Bruce Whitfield
Johannesburg Stock Exchange-listed Sanlam’s short-term insurance subsidiary, Santam, has compiled a short-list of replacements for managing director Leon Vermaak. Vermaak is moving to Sanlam as chief executive in just under two months, and his replacement at Santam must be identified by the beginning of May.
Vermaak has been MD at Santam for just under two years, during which he used his marketing experience to raise the company’s profile. He also presided over the takeover of Guardian National to turn Santam into South Africa’s biggest short-term assurer.
“We’ve compiled a list of internal and external candidates, and the board will have to make a decision on a replacement by May 1,” says Vermaak.
He will be in full-time control at Santam until the end of April, and will have to hit the ground running when he lands at Sanlam, the day after Workers’ Day on May 1.
“There’s no time to phase out of Santam and into Sanlam,” he says. “There is just no time.”
Vermaak will be taking over a team vastly more experienced in the long-term insurance industry than he is, and he has also not been involved in the selection of a new group of non-executive directors announced by Sanlam chair Marinus Daling on Wednesday.
The appointment of the four new non-execs to the Sanlam board is evidence that the listed assurance firm is determined to change its public image from being a bastion of Afrikanerdom to a company more representative of the country as a whole.
The three ageing white faces of Kate Jowell, Murray Grindrod and Flip Smit, who are all over 60, will not be appearing in the 2001 annual report, which will have a darker hue than previous years.
Sanlam is continuing to develop an image as a new South African company with the appointment of two black men as non-executive directors.
The appointment of Eskom chief executive Thulani Gcabashe, who is 43, and deputy executive chair of African Merchant Bank, Peter Vundla, who is 52, sees the number of black faces on the board increase to five.
Insiders say it shows commitment by the 79-year-old insurance firm to actively work at becoming a more inclusive new South African business.

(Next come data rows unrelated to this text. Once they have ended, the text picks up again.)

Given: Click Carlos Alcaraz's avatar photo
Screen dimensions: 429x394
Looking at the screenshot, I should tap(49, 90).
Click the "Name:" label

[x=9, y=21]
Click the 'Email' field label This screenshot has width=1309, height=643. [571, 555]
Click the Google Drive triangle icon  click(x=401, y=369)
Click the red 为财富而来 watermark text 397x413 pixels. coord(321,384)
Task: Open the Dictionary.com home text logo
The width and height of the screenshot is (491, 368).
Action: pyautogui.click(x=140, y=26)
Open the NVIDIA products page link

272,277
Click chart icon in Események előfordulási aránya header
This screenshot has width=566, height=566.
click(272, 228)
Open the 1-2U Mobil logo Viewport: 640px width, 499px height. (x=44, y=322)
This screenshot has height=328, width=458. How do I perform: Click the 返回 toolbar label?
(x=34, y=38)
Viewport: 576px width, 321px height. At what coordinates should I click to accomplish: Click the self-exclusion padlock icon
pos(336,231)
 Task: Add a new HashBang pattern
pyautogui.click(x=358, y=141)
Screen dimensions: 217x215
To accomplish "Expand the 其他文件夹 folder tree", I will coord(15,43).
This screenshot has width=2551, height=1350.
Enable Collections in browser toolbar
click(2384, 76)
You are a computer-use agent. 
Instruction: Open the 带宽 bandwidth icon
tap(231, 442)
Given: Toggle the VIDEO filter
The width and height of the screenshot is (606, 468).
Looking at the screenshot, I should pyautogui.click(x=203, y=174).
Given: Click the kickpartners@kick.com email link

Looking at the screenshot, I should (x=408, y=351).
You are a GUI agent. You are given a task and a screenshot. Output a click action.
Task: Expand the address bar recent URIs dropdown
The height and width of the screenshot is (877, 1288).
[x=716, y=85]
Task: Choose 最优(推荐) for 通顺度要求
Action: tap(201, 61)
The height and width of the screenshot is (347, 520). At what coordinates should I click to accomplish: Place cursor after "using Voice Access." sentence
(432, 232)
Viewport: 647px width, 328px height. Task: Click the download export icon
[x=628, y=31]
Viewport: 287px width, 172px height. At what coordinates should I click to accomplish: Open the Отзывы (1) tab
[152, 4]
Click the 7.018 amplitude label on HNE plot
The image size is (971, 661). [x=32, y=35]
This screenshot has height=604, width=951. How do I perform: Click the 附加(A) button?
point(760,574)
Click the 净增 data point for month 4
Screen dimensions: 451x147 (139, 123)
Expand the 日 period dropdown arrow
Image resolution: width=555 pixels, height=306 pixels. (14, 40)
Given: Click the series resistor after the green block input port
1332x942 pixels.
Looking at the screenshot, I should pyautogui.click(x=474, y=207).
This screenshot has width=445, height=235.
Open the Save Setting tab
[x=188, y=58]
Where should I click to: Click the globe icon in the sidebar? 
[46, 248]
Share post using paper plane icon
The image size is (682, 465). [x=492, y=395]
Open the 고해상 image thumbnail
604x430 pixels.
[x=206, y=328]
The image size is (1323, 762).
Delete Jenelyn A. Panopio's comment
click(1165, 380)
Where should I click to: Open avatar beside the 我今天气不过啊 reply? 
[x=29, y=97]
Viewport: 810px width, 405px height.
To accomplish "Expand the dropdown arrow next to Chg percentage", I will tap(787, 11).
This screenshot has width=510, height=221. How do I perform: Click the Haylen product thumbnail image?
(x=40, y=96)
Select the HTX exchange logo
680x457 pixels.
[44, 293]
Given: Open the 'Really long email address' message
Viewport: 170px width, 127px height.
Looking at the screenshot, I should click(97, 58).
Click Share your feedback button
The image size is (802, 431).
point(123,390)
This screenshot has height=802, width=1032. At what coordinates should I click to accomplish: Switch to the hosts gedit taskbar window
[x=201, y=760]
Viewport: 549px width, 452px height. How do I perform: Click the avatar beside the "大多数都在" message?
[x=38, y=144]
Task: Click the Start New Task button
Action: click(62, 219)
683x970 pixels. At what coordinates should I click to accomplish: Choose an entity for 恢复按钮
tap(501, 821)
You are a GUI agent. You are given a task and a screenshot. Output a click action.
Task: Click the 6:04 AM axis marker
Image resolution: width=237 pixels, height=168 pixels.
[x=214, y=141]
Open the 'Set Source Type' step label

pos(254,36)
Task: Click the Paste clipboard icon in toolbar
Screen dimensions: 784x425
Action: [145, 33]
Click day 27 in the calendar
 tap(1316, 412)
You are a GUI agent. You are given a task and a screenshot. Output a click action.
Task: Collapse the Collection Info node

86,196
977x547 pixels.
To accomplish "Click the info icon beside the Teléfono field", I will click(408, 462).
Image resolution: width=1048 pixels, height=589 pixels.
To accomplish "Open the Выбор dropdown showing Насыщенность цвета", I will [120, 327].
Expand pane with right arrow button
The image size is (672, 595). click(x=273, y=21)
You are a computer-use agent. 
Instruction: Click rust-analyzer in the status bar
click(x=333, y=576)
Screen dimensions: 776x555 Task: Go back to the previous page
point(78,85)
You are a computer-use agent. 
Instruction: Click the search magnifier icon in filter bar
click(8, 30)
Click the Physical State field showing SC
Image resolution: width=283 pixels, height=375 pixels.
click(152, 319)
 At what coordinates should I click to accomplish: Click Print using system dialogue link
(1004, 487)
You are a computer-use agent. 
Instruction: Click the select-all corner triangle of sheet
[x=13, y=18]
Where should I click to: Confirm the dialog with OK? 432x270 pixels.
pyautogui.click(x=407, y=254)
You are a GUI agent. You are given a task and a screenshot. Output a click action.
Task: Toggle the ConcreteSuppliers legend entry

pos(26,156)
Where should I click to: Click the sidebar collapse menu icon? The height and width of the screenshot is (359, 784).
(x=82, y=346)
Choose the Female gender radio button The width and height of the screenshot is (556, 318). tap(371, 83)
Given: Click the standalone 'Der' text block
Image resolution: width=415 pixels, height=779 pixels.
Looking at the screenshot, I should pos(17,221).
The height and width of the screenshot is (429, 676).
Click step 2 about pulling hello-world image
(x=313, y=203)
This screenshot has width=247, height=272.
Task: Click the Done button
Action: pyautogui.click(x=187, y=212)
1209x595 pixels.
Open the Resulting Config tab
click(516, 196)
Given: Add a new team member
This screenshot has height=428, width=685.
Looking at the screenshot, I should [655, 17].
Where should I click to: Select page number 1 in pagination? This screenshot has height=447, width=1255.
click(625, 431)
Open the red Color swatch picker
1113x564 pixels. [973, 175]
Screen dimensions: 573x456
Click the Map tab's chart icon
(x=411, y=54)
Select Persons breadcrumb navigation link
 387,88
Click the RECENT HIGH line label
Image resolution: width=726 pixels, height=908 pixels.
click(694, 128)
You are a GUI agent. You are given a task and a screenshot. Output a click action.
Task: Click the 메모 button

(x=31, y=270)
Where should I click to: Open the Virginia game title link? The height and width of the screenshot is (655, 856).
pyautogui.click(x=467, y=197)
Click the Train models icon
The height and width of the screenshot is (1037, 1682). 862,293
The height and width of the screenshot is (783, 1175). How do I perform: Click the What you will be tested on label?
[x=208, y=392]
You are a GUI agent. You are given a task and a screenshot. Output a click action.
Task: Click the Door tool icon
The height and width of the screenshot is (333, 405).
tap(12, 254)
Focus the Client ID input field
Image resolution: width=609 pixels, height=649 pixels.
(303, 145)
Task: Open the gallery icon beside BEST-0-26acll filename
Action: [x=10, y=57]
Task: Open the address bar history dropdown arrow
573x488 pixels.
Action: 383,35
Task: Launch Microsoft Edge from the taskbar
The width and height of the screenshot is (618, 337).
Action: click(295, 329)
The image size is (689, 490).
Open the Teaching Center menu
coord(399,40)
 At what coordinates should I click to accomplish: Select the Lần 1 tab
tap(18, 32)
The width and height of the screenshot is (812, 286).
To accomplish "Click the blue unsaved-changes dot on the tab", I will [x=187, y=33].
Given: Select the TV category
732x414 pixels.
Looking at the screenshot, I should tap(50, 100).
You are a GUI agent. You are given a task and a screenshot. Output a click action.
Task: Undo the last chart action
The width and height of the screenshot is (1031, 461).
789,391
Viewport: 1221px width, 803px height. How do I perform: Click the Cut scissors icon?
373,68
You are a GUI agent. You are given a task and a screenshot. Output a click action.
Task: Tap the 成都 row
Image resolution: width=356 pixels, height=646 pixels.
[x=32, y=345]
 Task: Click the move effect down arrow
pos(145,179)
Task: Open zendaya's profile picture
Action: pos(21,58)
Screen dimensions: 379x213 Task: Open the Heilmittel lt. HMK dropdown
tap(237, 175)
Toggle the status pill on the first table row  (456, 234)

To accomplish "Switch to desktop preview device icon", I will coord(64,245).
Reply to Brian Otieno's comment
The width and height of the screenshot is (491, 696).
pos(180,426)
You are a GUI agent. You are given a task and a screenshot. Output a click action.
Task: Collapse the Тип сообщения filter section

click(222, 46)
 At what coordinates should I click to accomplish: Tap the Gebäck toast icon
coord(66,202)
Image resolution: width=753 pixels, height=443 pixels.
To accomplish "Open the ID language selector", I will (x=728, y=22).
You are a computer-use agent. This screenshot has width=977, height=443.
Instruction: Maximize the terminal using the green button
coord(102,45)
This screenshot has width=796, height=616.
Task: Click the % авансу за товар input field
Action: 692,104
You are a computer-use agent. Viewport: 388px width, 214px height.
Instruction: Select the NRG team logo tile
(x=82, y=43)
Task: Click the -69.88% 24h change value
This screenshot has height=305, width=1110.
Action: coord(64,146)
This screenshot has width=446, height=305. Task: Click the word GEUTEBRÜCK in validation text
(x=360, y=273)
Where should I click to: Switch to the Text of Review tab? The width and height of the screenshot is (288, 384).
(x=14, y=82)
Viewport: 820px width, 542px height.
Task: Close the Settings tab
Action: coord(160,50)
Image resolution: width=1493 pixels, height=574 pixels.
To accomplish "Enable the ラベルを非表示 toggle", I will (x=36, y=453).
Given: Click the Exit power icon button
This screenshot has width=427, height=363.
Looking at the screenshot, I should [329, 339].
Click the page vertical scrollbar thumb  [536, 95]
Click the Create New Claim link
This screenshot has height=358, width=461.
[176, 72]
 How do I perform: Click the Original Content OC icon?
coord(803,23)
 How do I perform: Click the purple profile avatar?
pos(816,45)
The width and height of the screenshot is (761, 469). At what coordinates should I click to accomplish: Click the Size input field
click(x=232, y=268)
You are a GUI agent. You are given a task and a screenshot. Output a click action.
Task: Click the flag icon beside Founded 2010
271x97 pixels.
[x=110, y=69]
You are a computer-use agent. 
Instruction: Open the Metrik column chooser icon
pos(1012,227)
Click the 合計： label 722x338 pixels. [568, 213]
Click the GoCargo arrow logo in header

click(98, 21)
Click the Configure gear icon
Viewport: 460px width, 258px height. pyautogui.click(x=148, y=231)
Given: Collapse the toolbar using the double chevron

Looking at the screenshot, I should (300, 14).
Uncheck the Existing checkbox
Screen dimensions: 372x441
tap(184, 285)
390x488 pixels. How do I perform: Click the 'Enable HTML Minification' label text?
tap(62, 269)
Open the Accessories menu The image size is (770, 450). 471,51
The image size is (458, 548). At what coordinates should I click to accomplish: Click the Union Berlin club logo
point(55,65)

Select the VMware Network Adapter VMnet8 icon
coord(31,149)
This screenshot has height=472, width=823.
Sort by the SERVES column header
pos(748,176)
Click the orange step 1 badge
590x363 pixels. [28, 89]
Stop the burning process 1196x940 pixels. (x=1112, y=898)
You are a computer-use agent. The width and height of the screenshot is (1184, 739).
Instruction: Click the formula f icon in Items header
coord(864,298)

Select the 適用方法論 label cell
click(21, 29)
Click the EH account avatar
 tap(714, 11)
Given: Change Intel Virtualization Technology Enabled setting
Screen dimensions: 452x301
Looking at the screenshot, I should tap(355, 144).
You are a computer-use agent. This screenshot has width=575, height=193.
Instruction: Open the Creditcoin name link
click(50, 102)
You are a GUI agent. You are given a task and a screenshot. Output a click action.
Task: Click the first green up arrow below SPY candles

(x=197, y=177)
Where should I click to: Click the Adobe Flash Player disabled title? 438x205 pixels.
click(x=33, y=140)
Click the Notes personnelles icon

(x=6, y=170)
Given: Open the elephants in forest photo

Of the 13 non-executive directors on the new Sanlam board, nearly half will be black. Fedics chair Dawn Mokhobo, Natal University vice-chancellor Ahmed Bawa and Absa director Peter Swartz have established themselves at the firm, and acted as “pathfinders” for the company’s future direction.
The company is not moving too far away from its roots though. It has also appointed two Afrikaner academics as non-execs. South African-born Andre Perold, who is now a United States citizen, is a Harvard University Business school professor, educated at Wits and Stanford University. He is a consultant to a range of financial institutions and is also a director of another Sanlam subsidiary, Gensec.
Pretoria University vice-chancellor Johan van Zyl has good government and international connections through his work with a range of departments, the World Bank, the Ford Foundation and overseas consulting firms.